# SUPPLIED DATA
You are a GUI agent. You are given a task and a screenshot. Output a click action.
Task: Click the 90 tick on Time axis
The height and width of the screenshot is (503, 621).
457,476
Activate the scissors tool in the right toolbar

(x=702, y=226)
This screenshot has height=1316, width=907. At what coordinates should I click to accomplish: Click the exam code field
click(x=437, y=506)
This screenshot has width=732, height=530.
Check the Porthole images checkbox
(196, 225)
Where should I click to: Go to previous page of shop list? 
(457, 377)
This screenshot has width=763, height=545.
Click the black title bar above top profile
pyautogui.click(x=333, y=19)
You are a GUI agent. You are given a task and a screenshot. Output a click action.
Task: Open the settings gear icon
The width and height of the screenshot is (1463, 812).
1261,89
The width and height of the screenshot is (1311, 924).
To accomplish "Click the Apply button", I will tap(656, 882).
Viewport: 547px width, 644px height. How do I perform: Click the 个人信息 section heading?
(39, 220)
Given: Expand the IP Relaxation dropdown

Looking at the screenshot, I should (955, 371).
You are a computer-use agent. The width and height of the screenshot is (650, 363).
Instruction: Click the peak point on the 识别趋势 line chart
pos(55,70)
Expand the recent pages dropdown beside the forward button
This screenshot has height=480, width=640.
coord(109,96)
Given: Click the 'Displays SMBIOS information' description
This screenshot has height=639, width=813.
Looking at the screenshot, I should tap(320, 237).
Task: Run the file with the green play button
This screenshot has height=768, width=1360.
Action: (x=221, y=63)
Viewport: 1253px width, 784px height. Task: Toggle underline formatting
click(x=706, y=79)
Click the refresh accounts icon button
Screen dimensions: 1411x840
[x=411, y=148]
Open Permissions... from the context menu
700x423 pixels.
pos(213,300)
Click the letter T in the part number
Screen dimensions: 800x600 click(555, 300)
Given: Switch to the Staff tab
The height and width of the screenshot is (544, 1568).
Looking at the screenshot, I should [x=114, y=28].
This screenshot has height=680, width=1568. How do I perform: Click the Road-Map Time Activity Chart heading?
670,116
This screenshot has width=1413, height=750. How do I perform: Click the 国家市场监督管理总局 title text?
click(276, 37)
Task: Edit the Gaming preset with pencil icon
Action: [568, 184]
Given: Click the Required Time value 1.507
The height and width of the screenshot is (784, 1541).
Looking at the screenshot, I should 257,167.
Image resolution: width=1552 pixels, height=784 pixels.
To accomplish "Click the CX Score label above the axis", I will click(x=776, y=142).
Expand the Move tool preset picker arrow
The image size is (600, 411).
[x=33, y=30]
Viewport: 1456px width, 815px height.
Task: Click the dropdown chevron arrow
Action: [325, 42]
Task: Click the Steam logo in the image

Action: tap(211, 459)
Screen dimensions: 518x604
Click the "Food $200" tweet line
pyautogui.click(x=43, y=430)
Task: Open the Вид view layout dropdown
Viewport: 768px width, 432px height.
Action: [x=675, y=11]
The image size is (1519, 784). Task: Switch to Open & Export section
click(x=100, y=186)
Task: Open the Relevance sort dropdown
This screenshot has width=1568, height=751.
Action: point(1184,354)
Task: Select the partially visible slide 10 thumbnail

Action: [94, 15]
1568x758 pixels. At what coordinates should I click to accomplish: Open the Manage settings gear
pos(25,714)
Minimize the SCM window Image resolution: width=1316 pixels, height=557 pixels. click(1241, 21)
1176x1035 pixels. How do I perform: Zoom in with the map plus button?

# PROBLEM REQUIREMENTS
Copy out every line from the material above where the string "axis" turns up.

# SOLUTION FOR THIS EXERCISE
Task: Click the 90 tick on Time axis
To accomplish "Click the CX Score label above the axis", I will click(x=776, y=142).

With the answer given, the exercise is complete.